What to do ->
a - In the commentary on fiscal policy and Modern Monetary Theory below, reproduce word for word the passage from "Quote apart from" up to and including "be particularly stimulatory.".
b - Extend the commentary on fiscal policy and Modern Monetary Theory, which appears below ahead of the lines, with the next part after its final sentence.

Page ->
CNBC published an article (May 28, 2019) – The next downturn could see a ‘radicalization’ of the policies used during the financial crisis – where plain old fiscal policy is constructed as a “radicalization” and as a sort of desperation among policy makers.

The same article says that we will see:

… a turn towards more extreme versions of stimulus.

They are talking here about plain, garden-variety fiscal policy – governments spending and taxing – as some sort of new dimension in policy intervention.

That is how deep the neoliberal psychosis has penetrated the public debate.

The same article says that because the current policy tools are clearly inadequate (doesn’t that tell you something) that:

… next time around policymakers will go even further. That means the use of “Modern Monetary Theory” – in which even more government debt is used to spur growth …

Which tells you that the author doesn’t know much at all.

Quote apart from the ridiculous claim that Modern Monetary Theory (MMT) promotes “even more government debt … to spur growth”, this claim invokes the further misrepresentation that Modern Monetary Theory (MMT) is about switching to a new regime.

We should always make it clear that policy makers have been operating in a MMT world all this time and clearly didn’t gain an MMT understanding of the way the monetary system operates and the capacities of the currency-issuing government within it.

Otherwise they would have been able to anticipate that all the monetary policy tweaks that have been going on would not be particularly stimulatory.

How hasn’t it sunk in that the ECB, for example, which has expanded its balance sheet many times since the crisis as it buys up all sort of debt (including a large proportion of government debt), hasn’t been able to hit its inflation target.

Inflation still lingers well below its stated price stability level, after a decade or so of trying to push it up, yet people still believe monetary policy is effective and expanding bank reserves will be inflationary (because they claim banks will go on a lending frenzy and so on).

The CNBC article referred to some “chief economist” who claimed that:

… policymakers are running out of ammunition, though he concedes that the current batch of tools is losing its effectiveness.

See the dissonance.

The policies (“ammunition”) were largely blanks anyway, although I hate that militaristic metaphor.

They are not “losing … effectiveness”, they were never particularly effective in the first place.

Importantly, the article acknowledges, without clearly understanding the implications of the acknowledgment that:

That model “looks tired overall,” as households are increasingly less inclined to take on excessive debt and low rates lose their effectiveness.

Raw data ->
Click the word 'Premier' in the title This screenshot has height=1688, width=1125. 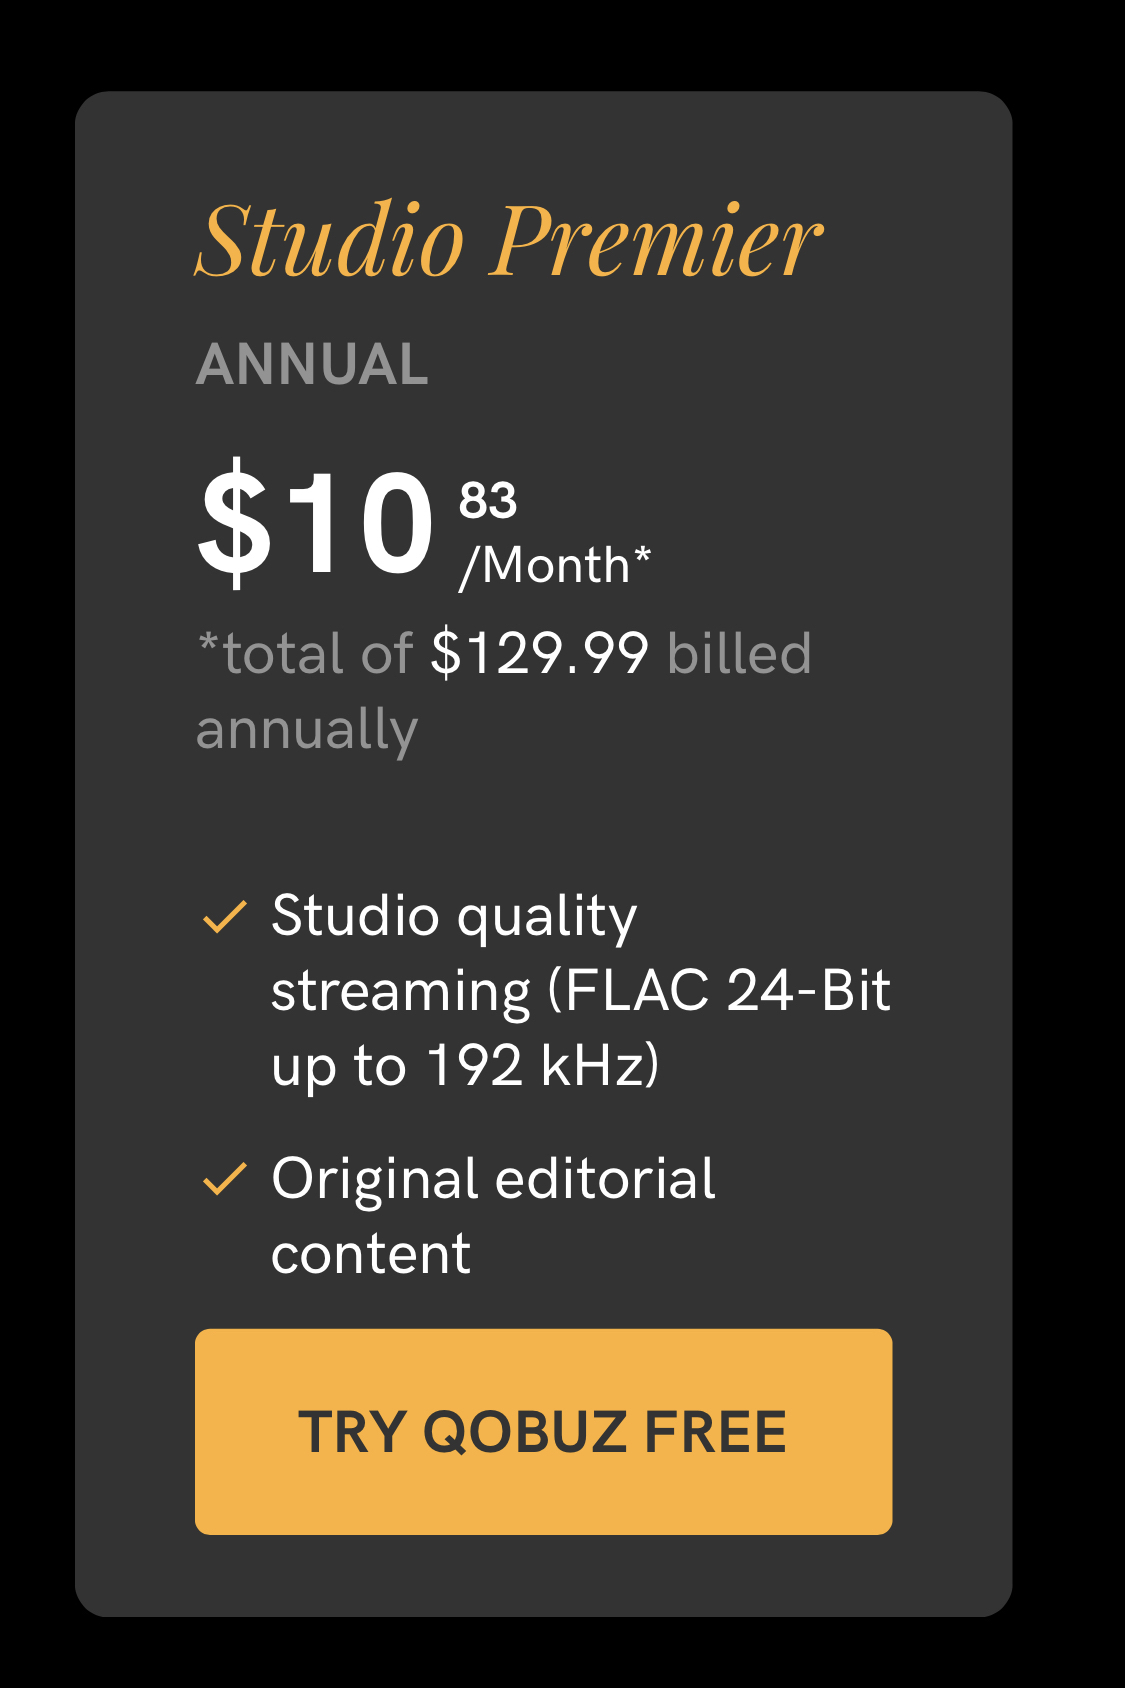(x=656, y=240)
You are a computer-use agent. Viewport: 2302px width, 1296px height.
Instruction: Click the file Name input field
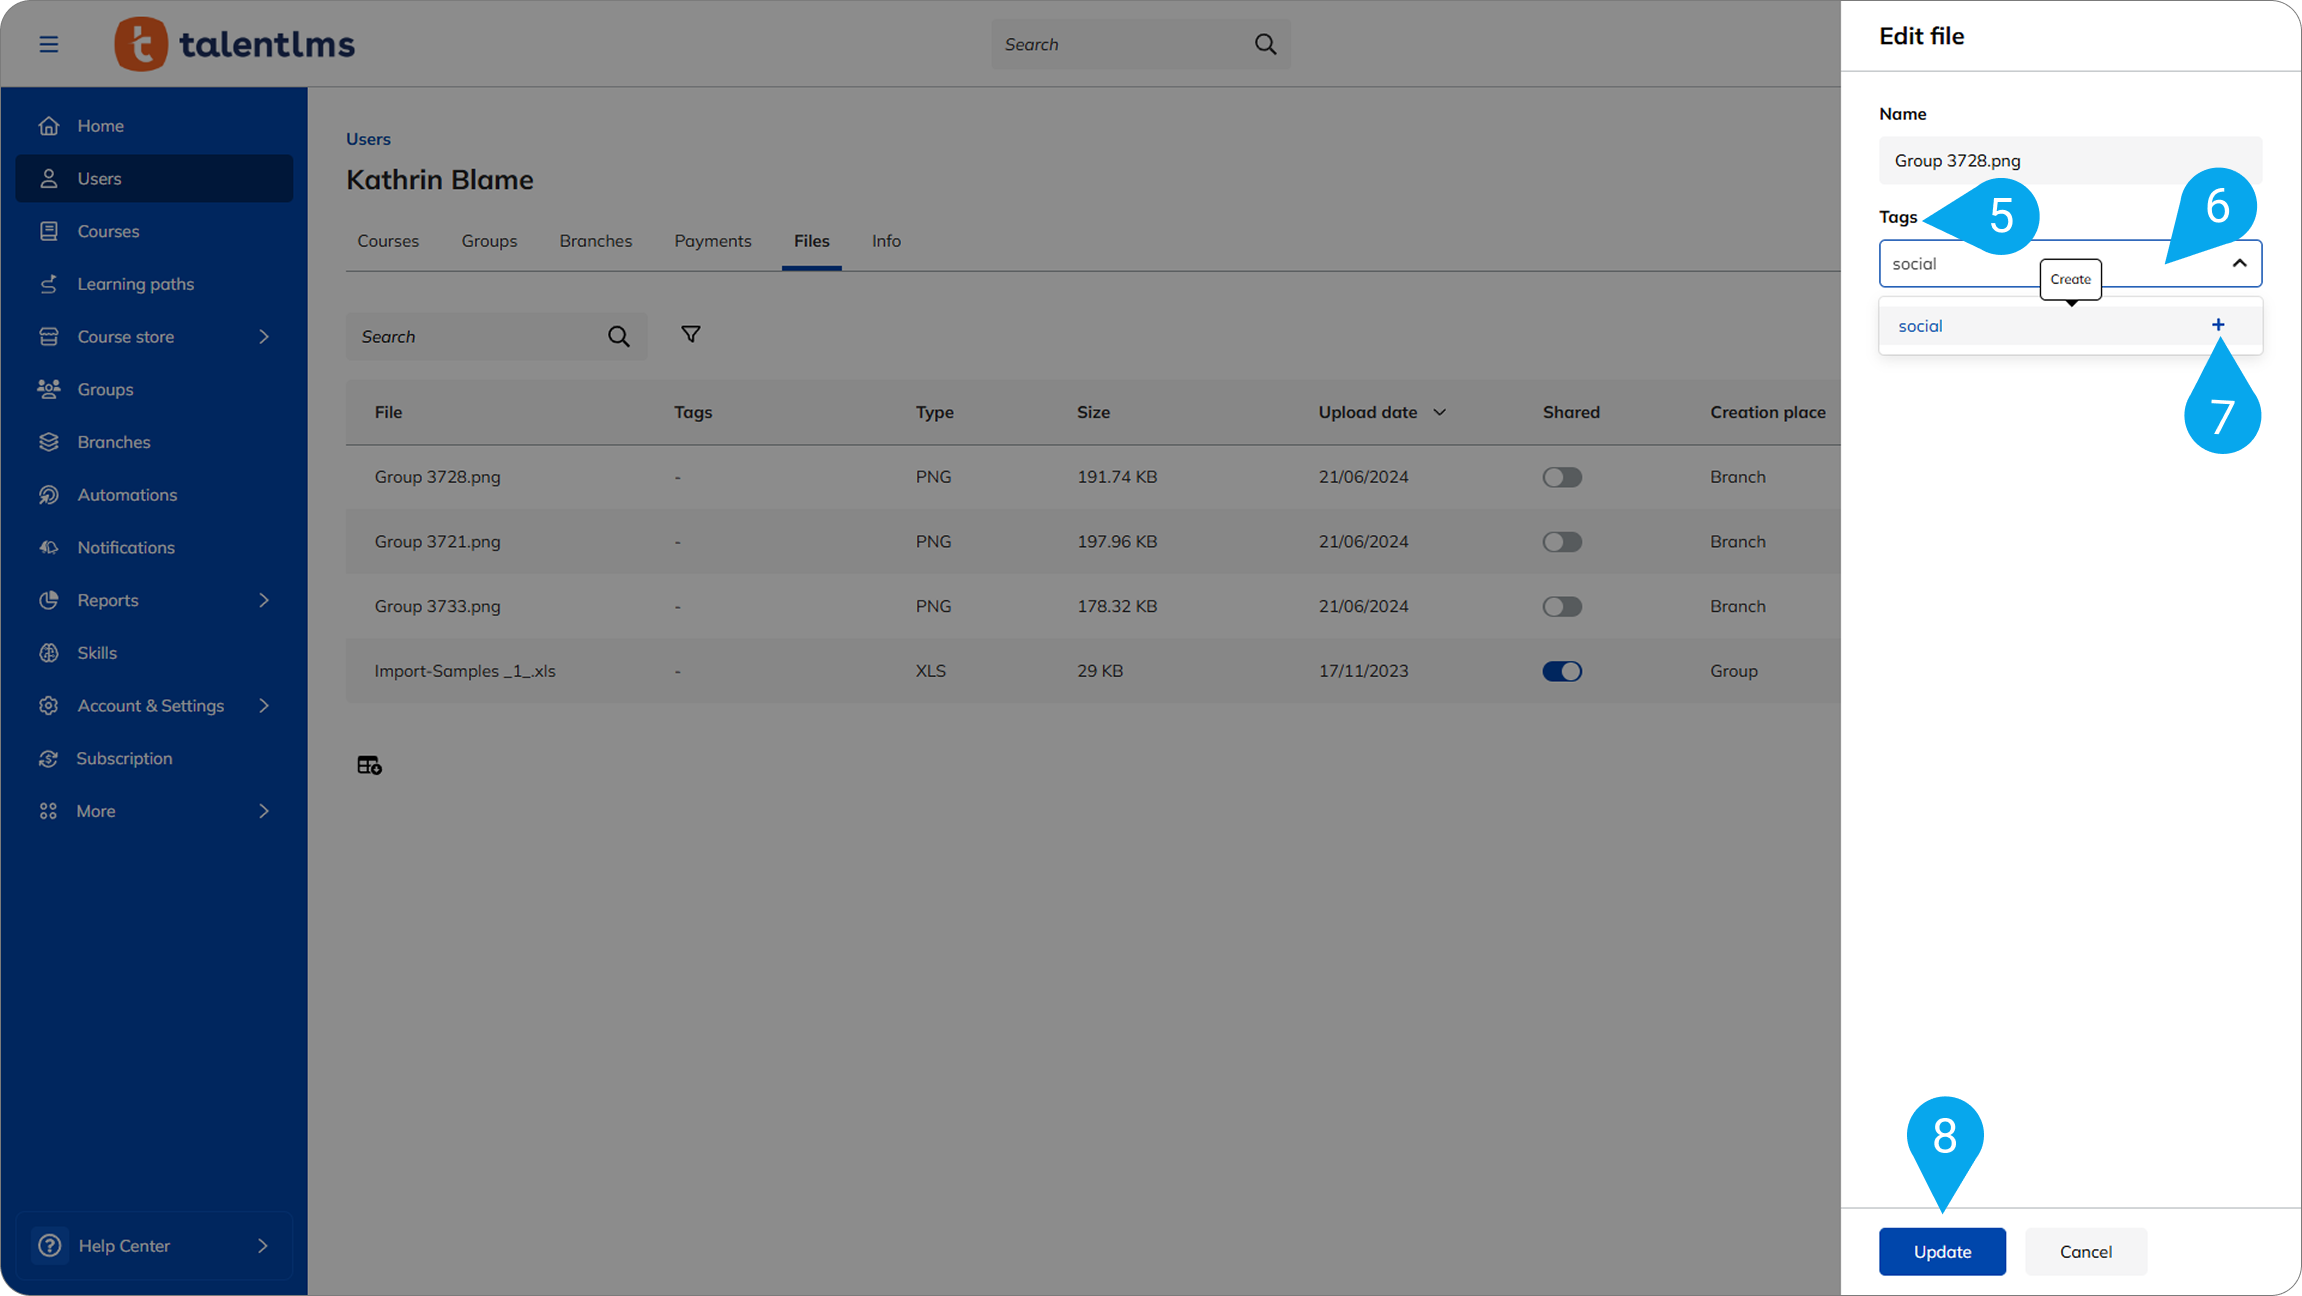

Expected answers ->
a -
Quote apart from the ridiculous claim that Modern Monetary Theory (MMT) promotes “even more government debt … to spur growth”, this claim invokes the further misrepresentation that Modern Monetary Theory (MMT) is about switching to a new regime.

We should always make it clear that policy makers have been operating in a MMT world all this time and clearly didn’t gain an MMT understanding of the way the monetary system operates and the capacities of the currency-issuing government within it.

Otherwise they would have been able to anticipate that all the monetary policy tweaks that have been going on would not be particularly stimulatory.

b -
The point here is that the only way fiscal austerity can avoid creating stagnation is if the non-government sector takes on increasing debt burdens through credit growth.

For a nation running an external deficit, that debt burden increase has to be borne by the private domestic sector.

With increasing financial market deregulation, the conditions were ripe for households, and, to a lesser extent, firms, to take on that debt increase.

But that type of growth cycle is finite because the non-government sector (particularly, households and firms) cannot take on increasing burdens.

Even with extremely low interest rates, the non-government sector reaches a limit beyond which it will not increase its borrowing.

At that point, if fiscal policy is not used to maintain spending growth as the non-government sector withdraws to contain its debt exposure, then economies start to slow and we get this sort of discussion.

I did an interview about Japan yesterday for Bloomberg. MMT is getting a lot of attention in the Japanese media at present and this is the third interview I have done within a week.

I referred to some of this attention in the blog post – Japan Finance Minister getting paranoid about MMT (May 21, 2019).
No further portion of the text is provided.